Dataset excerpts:
^^^^

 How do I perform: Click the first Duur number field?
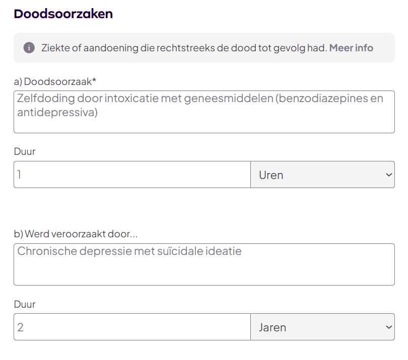click(x=132, y=174)
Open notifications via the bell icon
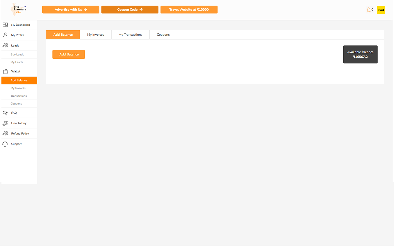 369,10
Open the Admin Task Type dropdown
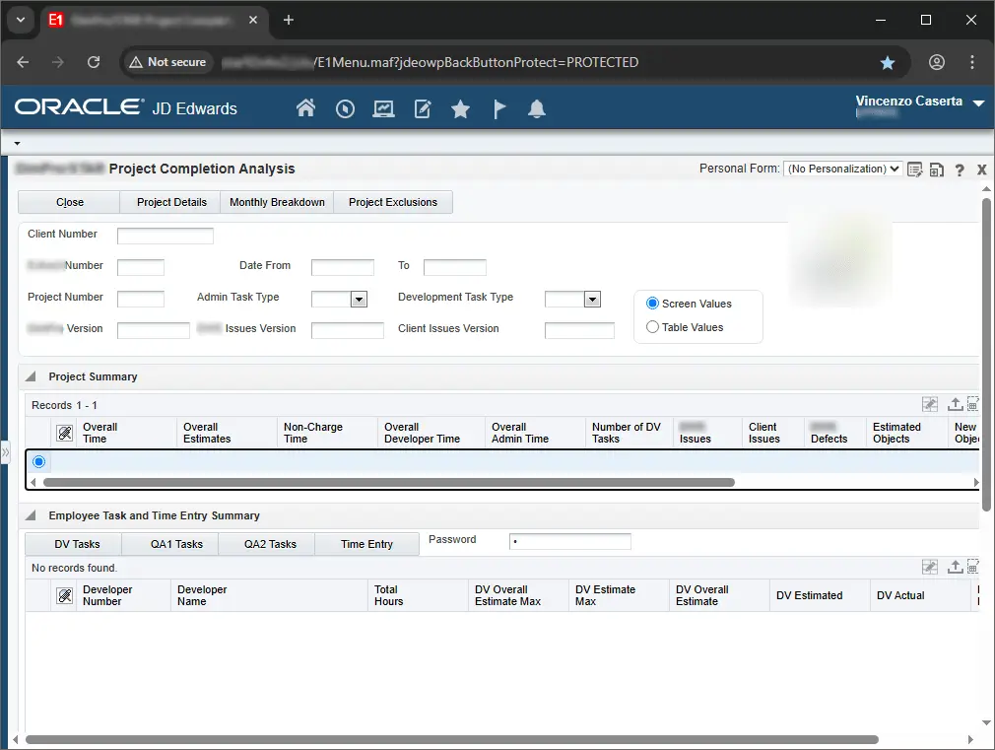Image resolution: width=995 pixels, height=750 pixels. 359,299
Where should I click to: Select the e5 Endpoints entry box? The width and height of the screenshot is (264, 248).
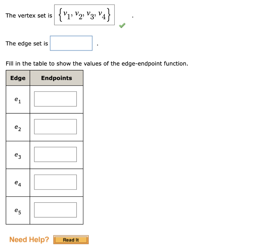tap(55, 210)
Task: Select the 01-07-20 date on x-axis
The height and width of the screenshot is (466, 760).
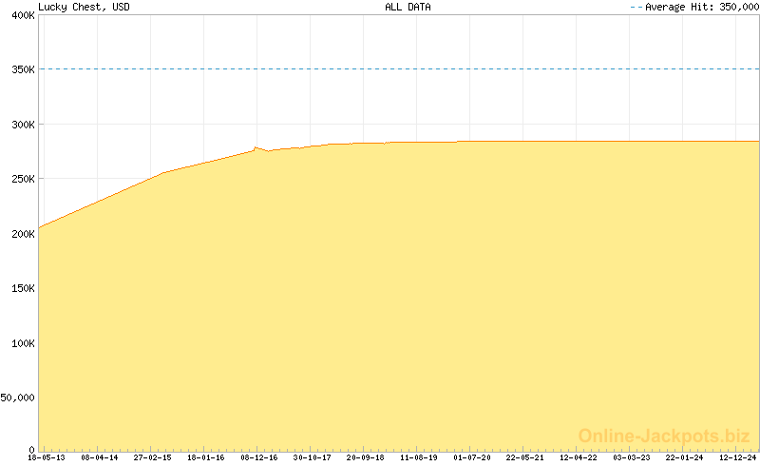Action: coord(471,457)
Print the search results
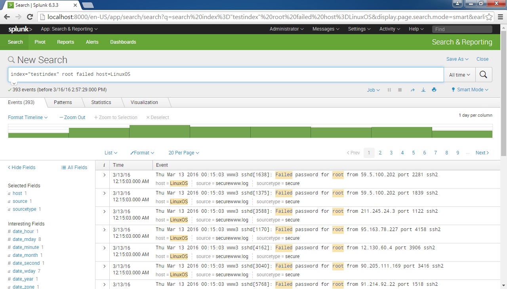The image size is (507, 289). 434,90
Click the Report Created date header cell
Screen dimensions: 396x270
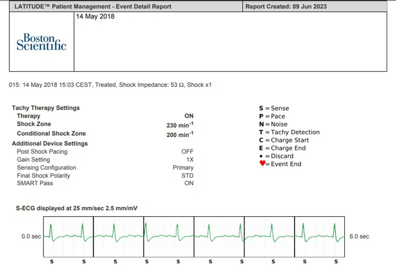pyautogui.click(x=286, y=7)
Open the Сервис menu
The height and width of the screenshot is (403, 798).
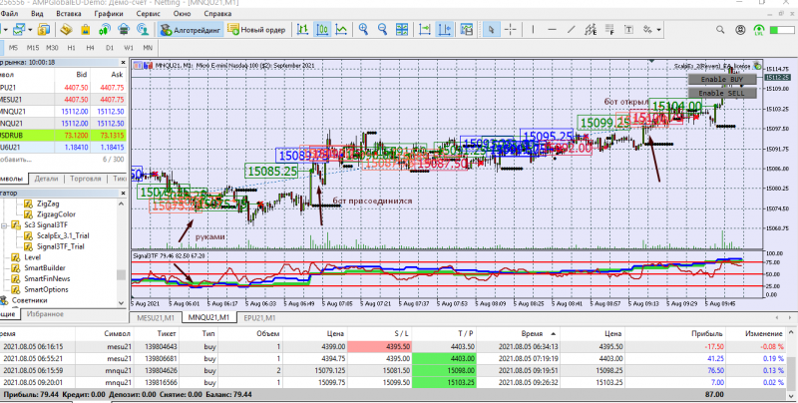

^^^^

* **Your instructions**: Only the lines from the one holding "Print the search results" through the end of the records belong in the answer, copied exactly and without pictures.

* **Response to this exercise**:
Print the search results
The image size is (507, 289). 434,90
Click the Report Created date header cell
Screen dimensions: 396x270
pyautogui.click(x=286, y=7)
Open the Сервис menu
The height and width of the screenshot is (403, 798).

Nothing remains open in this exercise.